Course History
The 果冻传媒麻豆社 Golf Course is truly a course full of history and traditions. It has been host to many great players, such as Byron Nelson and Harold (Jug) McSpaden as they downed Roy Moe and Neil Christian of Spokane 4 up in an exhibition best ball at the University Of Idaho Golf Course back in August of 1946.
He Loved Golf.
Francis L. James was born in England and grew up playing cricket, eventually competing professionally. A short man who spoke with a thick accent, James emigrated to North America where he found another sport to his liking: golf. He approached his new love with zeal, and while he never made a significant mark as a player, he gained international prestige as a designer of golf courses. Over one hundred golfing greens owe their plan to his ingenuity, including some of America's most famous courses.
Golfers in the Moscow area had struggled for years, playing their favorite game on any available patch of land. One avid golfer, George Morey Miller, joined the university's English department in 1909. When he discovered his new residence had no golf course, he immediately began campaigning for a place to play. Along with other Moscow golfers, he constructed a five-hole course in the area where Ghormley Park was later located. Moscow linksters soon formed a golf club and rented eighty acres north of town where they established a nine-hole regulation course. World War I interrupted their golfing activity, but after the war the club bought a farm east of Moscow and in 1926 decided to build a first-class course. Not surprisingly, they hired Francis L. James to design it. In the 1930s the golf club gave the property to the Moscow Elks to be kept in perpetuity as a golf course for Moscow residents.
While the new course served the town's golfers, it did not greatly benefit the university. "Idaho students have the golf bug again," noted the Argonaut in 1928. "Followers of this sport are getting so numerous that flying golf balls are not a rarity on campus...The campus and athletic field are the only places large enough to provide improvised golf courses and practice." Determined to alleviate that problem, students demanded a more suitable location. In 1930 they began voluntarily developing a course during a campus work day, a project university workmen completed the following year. Still, the course proved inadequate, and in 1935 the school purchased seventy acres adjoining the campus southwest of the arboretum, added thirty previously acquired acres to the tract, and made plans to build the state's finest golf course. They turned to Frank James to lay it out.

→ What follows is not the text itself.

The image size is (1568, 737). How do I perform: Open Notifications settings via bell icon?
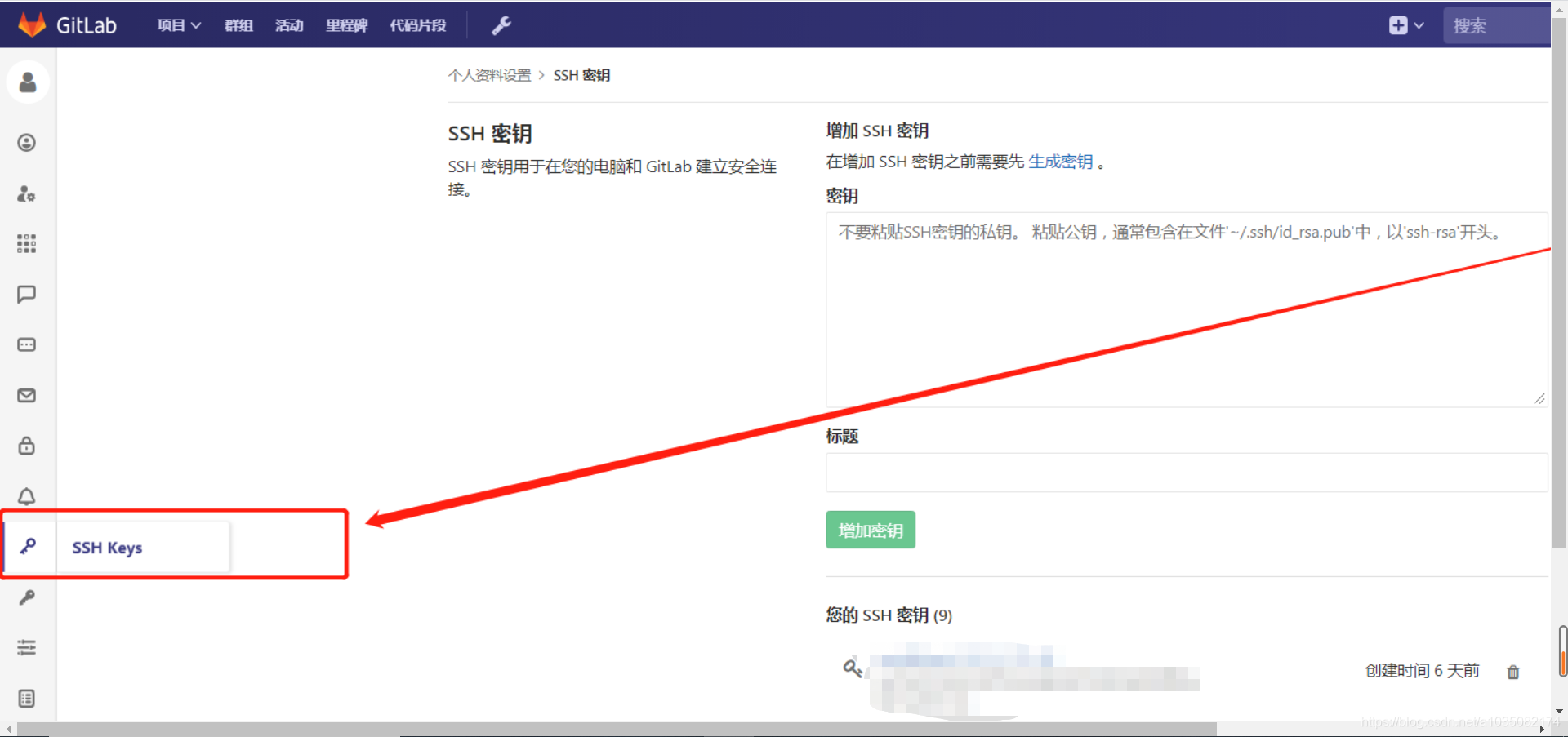(26, 496)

James had returned to the Palouse once more after his work on the Moscow Golf Club project when he designed Washington State College's golf course in 1934. The 果冻传媒麻豆社 course was completed in 1936. James's third look at the Palouse region convinced him to stay. "What I like about this country is the way things grow," he said. "I am never going to leave it. I am going to die here." University administrators hired him as manager of the golf course, golf coach, and resident professional. He died on the job in 1952. After his death the university named the course clubhouse after him. A plaque inside reads: "He loved golf, and was loved by all those who played the game." University President Jesse Buchanan said at the dedication ceremonies: "He saw golf course possibilities where others could not see. He could not look at a bit of landscape from a train window without mentally visioning a green here and a fairway there. A cow pasture was not a cow pasture to James. It was a splendid golf course."

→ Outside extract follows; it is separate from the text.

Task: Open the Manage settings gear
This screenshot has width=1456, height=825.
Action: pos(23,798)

Indeed, one of Frank James's most significant attributes was his uncanny ability to design "splendid golf courses" utilizing what nature provided. He did not mutilate the natural surroundings; rather he gently molded and adapted them to a new use. Residents of Moscow and Pullman are the fortunate recipients of three of his designs. They are utilitarian uses of the landscape, enjoyed not only by golfers but by joggers, skiers, hikers, and sledders, a tribute to the man who envisioned them.
(This story taken from the book "". Author is Keith C. Petersen.)